* Set problem
Reproduce the material, starting at its beginning and ending with the line containing "tap(853, 284)", including that line. Swap "floppy disk" for "diskette", change nothing else, and omit the pictures.

* Items
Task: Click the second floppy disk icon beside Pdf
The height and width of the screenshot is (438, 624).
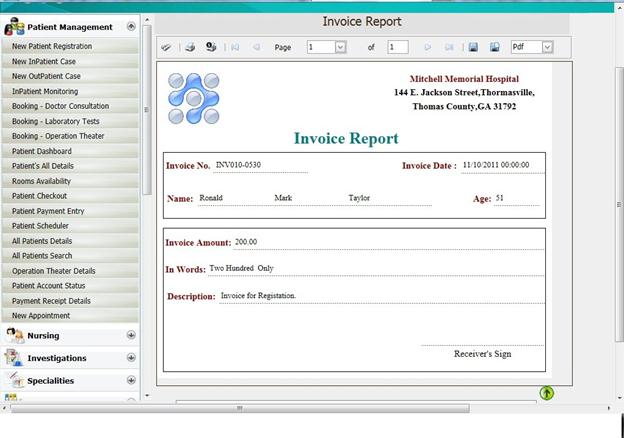Action: click(494, 47)
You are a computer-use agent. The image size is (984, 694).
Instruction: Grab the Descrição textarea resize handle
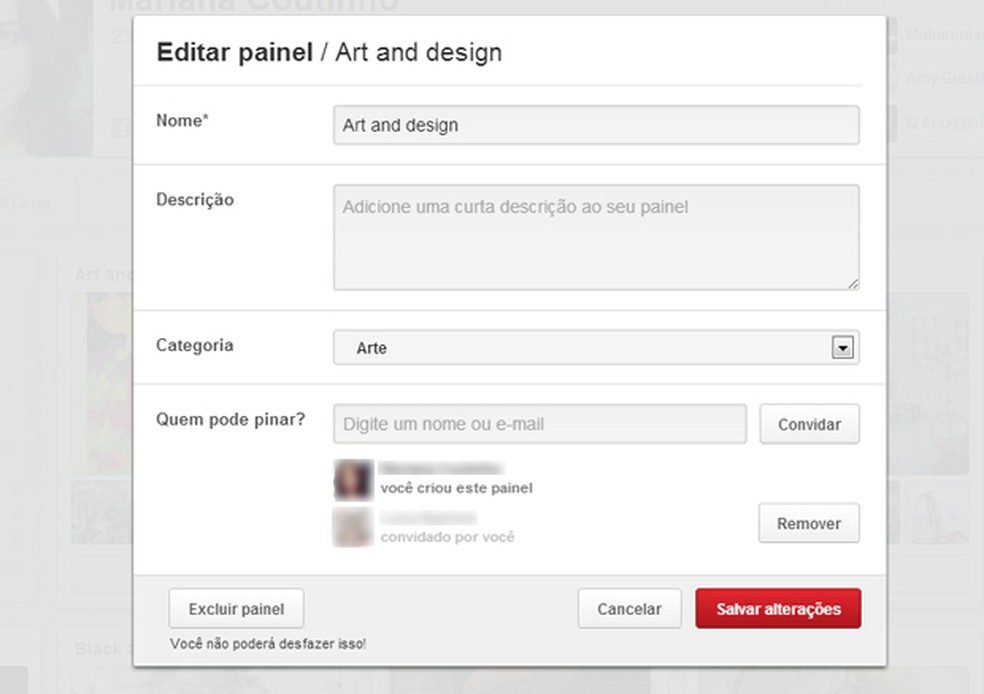tap(853, 284)
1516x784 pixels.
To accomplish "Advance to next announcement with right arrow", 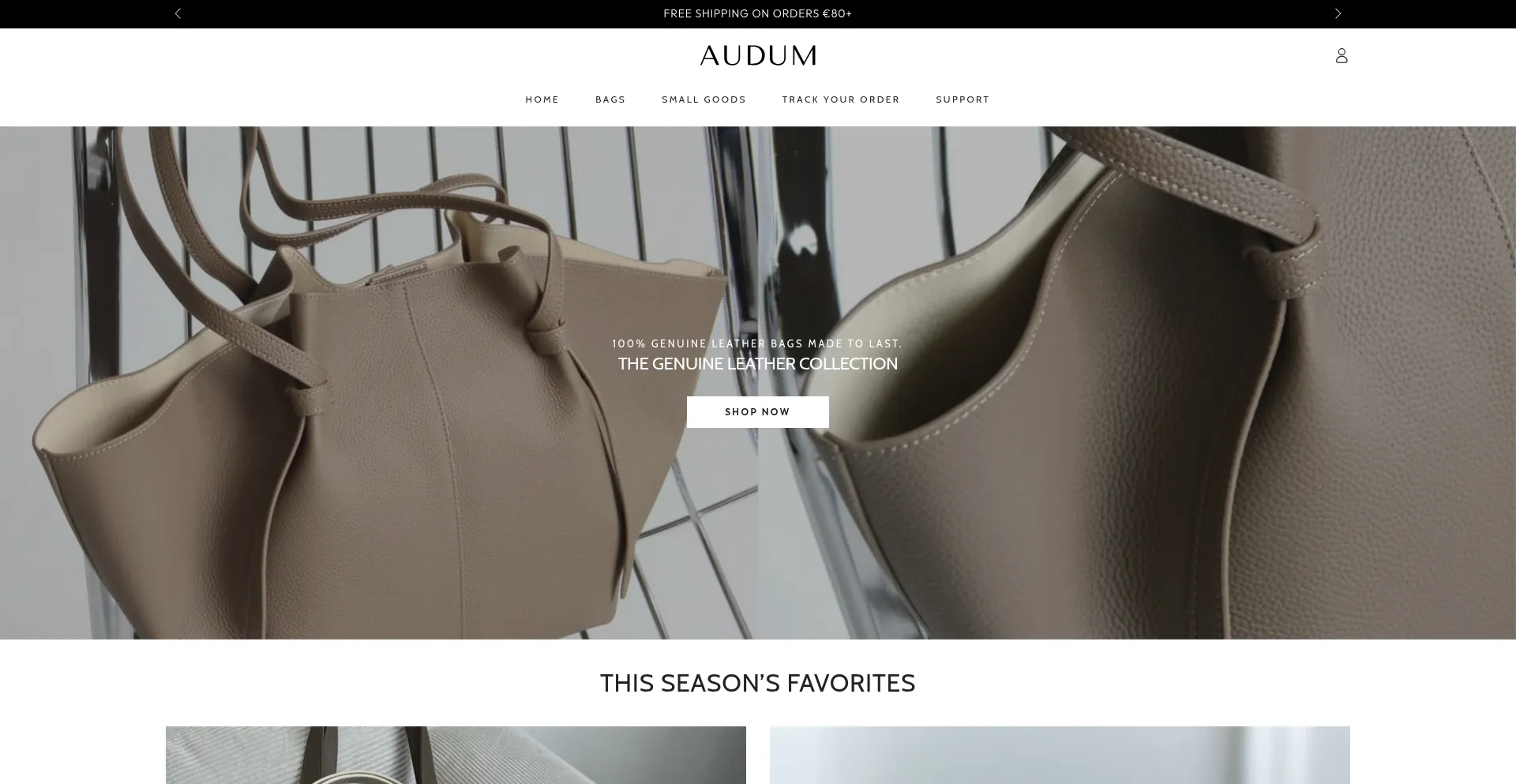I will [x=1338, y=13].
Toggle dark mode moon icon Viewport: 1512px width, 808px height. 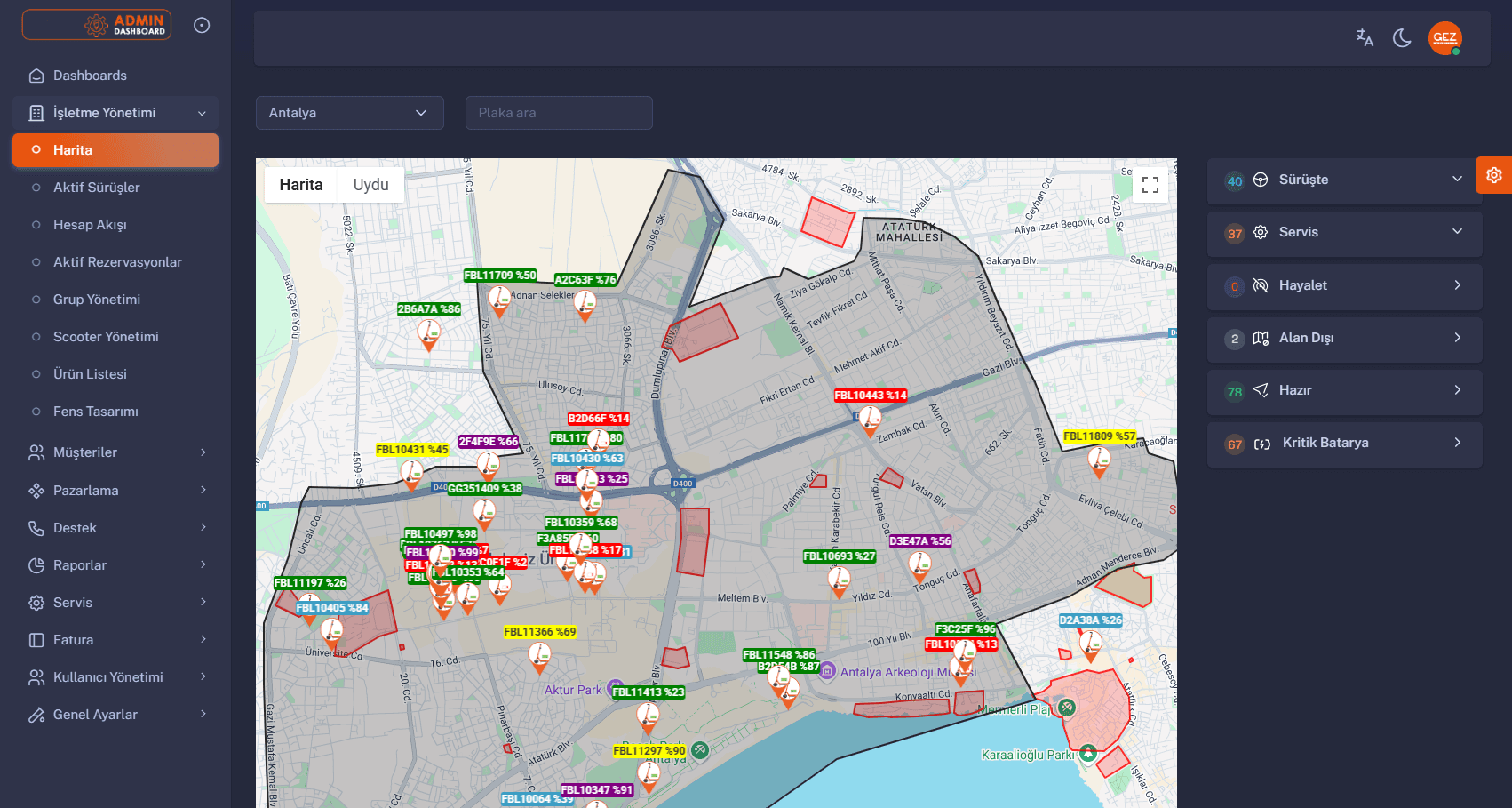point(1402,38)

* Exercise result
Task: Click the second diskette icon beside Pdf
The height and width of the screenshot is (438, 624).
Action: click(494, 47)
You are a computer-use agent. The image size is (984, 694).
Instruction: Grab the Descrição textarea resize handle
tap(853, 284)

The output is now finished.